They say death and taxes are the only two constants in life, so the question is, what happens to your mortgage when you die?
The short answer, according to Donna Lewczuk, a mortgage agent with Dominion Lending Centres, is “If you’re single and have no insurance, the executor of the estate will sell the property and pay back the mortgage. If you are married you can continue with the mortgage if you are able to make the payments.”
That’s because the mortgage stays with the property, not the person or persons, says Mary Wahbi, a partner at Folger Rubinoff LLP who looks after estates. “Not much will happen when you die, the mortgage isn’t triggered on your death and isn’t payable then but it is still your debt.”

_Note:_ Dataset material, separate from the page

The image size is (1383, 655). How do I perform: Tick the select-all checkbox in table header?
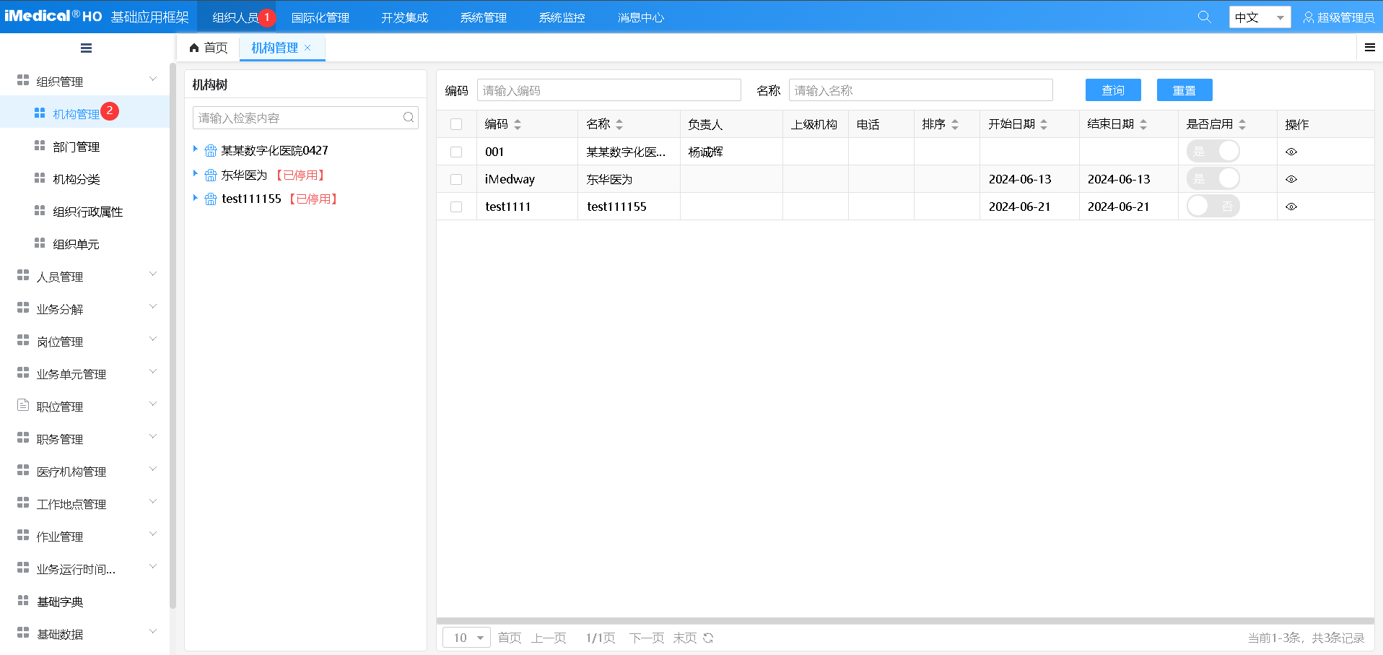[456, 124]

The debt remains even after you die. Mortgages are also considered secured loans and the lenders want their money and they will come after your estate to get it. Secured creditors have a leg up when it comes to loans and if there is security, like your home, they will get paid first.
If you’re the sole owner of the property and you have a will, the executor of the estate will have the authority over your estate. They can either sell the property and use the money to discharge the mortgage or if there is enough money to carry the costs, the mortgage can continue to be paid. If you die without a will, Wahbi says that someone will apply to the court for authority over your estate and then the same decisions will be made regarding your property.
If you bought your home with a spouse, more than likely you’re considered joint tenants (check your legal documents from when you bought your home). When one joint tenant dies, the other gets the home automatically by right of survivorship and the home doesn’t pass through the deceased’s estate. So the spouse can continue to make the payments if they can afford it and then when the mortgage comes up for renewal, they can decide if they want to keep the home and negotiate a new mortgage based on their financial standing or sell it.
Now if you bought the home with a friend, you’re not considered joint tenants. You’re considered tenants in common and the surviving person doesn’t have the right of survivorship. The share of the home, the asset, becomes part of the deceased’s estate and is distributed according to their will. Even then, as there is still a mortgage, the secured creditors are still the first ones to get paid out of the estate.
“Banks don’t care who’s paying the mortgage once they get paid,” says Wahbi.